Eines Tages fiel mir auf, dass auf dem Kaminsims anstelle meiner Bücher eine Vase mit Blumen stand. Wir waren erst seit Kurzem verheiratet und Faustina noch sehr jung. Keine sechzehn Jahre alt. Daher nahm ich an, sie hätte sie bloß umgestellt. Allerdings waren sie nirgends zu finden. Nicht nur die Kommentare zu den Evangelien und die Bücher über Gnade und Vorherbestimmung waren verschwunden, auch alle Gedichtbände, Geschichtsbücher, die etwas freizügigeren Erzählungen, und selbst die lateinischen Märchen und Romane waren weg. Einige waren von gewissem Wert, da auf dem Buchdeckel der Autor unterschrieben hatte. Und die Truhe, in der ich die deutschen Bücher von Cornelia aufbewahrte - das Einzige, was sie Marietta vererbt hatte und ich ihr eines Tages überreichen wollte, waren sie doch das letzte Zeugnis ihrer leibhaftigen Mutter auf Erden -, war voller Handtücher und Putzlappen. Anfangs bestritt und leugnete sie es; doch am Ende räumte sie ein, sie dem Beichtvater ausgehändigt zu haben, da er ihr sonst weiterhin die Absolution verweigert hätte. Mit grauenvollen Strafen habe er ihr gedroht, gar mit dem Fegefeuer - da habe sie Angst um mich bekommen.«Der Beichtvater hat unser Haus doch gar nicht betreten», fauchte ich sie an,«woher soll er wissen, was sich in meinem Zimmer befindet?»Ich kannte das Gesetz, das die Priester nötigte, sich bei den Christen ihrer Gemeinde nach ihren Büchersammlungen zu erkundigen. Aber in dieser Republik gibt es so viele Gesetze, niemand kann sie alle einhalten.

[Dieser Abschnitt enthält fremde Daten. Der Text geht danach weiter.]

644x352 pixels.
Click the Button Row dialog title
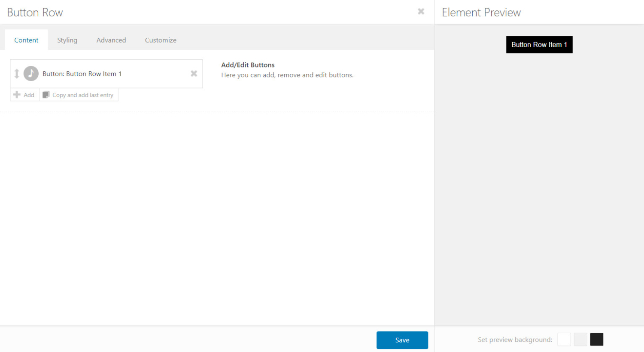point(34,12)
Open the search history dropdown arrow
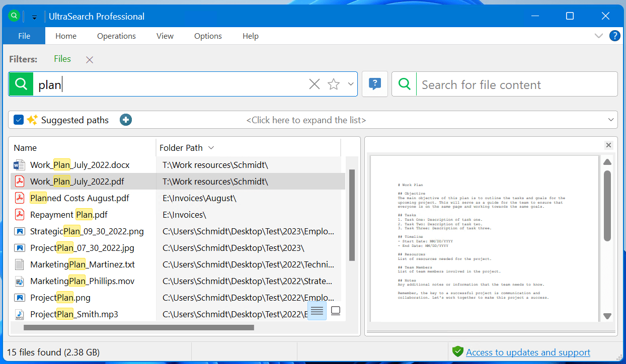 click(x=351, y=84)
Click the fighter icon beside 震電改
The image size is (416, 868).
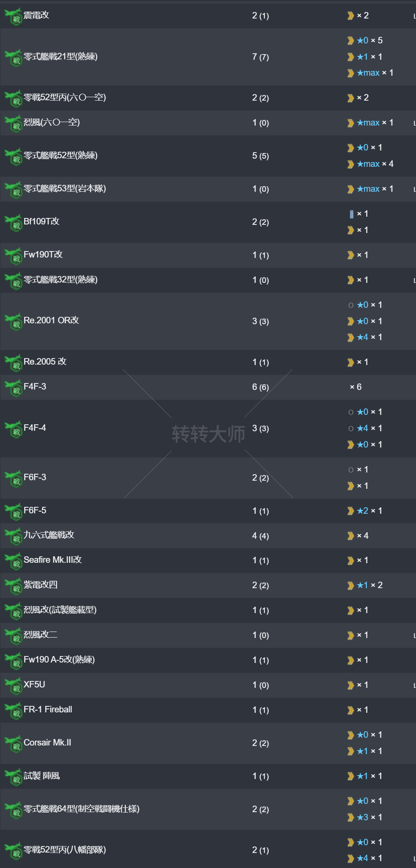(x=13, y=17)
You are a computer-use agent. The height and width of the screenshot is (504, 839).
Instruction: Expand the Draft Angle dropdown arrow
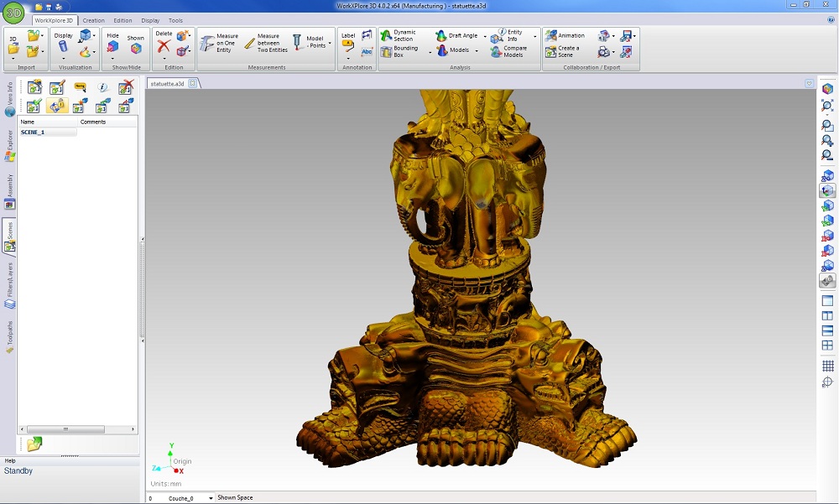click(x=484, y=36)
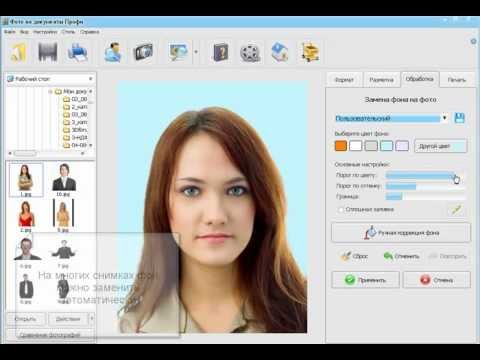Click the red cancel button
This screenshot has height=360, width=480.
(437, 280)
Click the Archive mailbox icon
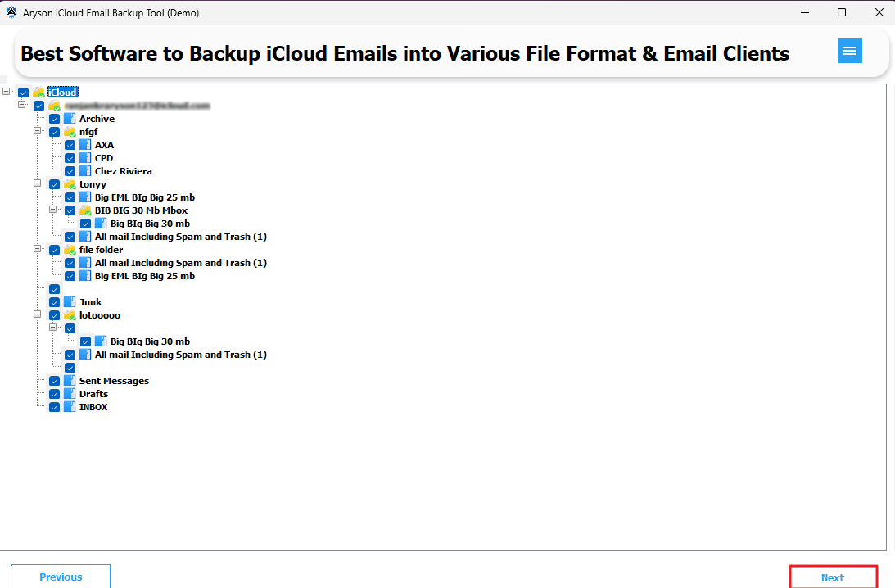The width and height of the screenshot is (895, 588). [x=70, y=119]
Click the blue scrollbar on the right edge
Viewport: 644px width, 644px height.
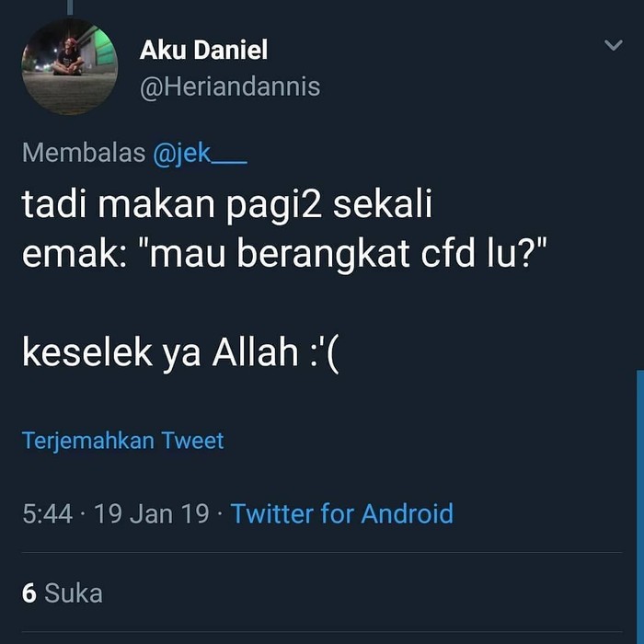tap(640, 507)
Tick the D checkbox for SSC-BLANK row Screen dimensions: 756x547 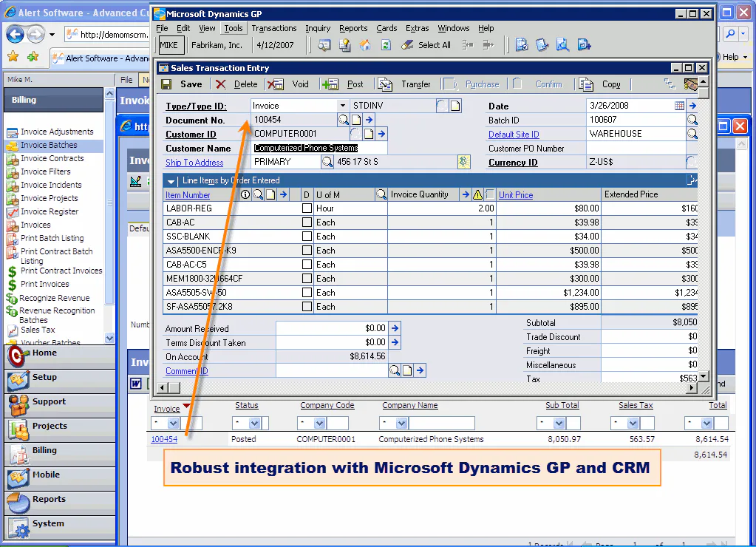point(307,237)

Faustina gestand, ihm eine Liste mit allen Titeln unserer Bibliothek überreicht zu haben. Etliche davon hatte man mit einem Bann belegt und aus den Läden genommen. Schon vor geraumer Zeit hätte ich sie herausgeben müssen, damit sie vernichtet wurden - und die falschen Gedanken nicht die Seele ahnungsloser Leser verdarben. Von ein paar Freunden wusste ich, dass sie ihre indizierten Bücher den Buchhändlern zurückverkauft hatten, die sie nun für den doppelten und dreifachen Preis unter dem Ladentisch
handelten. Ich jedoch hatte sie aufbewahrt, da sie mich an vergangene Zeiten erinnerten, an meine Jugend und an Personen, die nicht mehr unter uns weilten. Sie waren mein Gedächtnis: Sie standen für all das, woran ich geglaubt hatte, für meine Gedanken und die Worte, die ich gern in den Mund nahm - wenngleich diese Dinge, Gedanken und Worte indes gar nicht mehr so viel mit mir zu tun hatten.«Du bist eine richtig dumme Gans», schalt ich Faustina. Ihr kamen die Tränen, doch nun war es zu spät. Sie hatte die Bücher dem Beichtvater gegeben, der sie dem Vikar und dieser dem Patriarchen überreicht hatte. Sie waren alle verbrannt worden. In meinem Haus gibt es keine Gedichtbände, keine Bücher über Geschichte oder Philosophie und auch keine ausschweifenden Erzählungen mehr.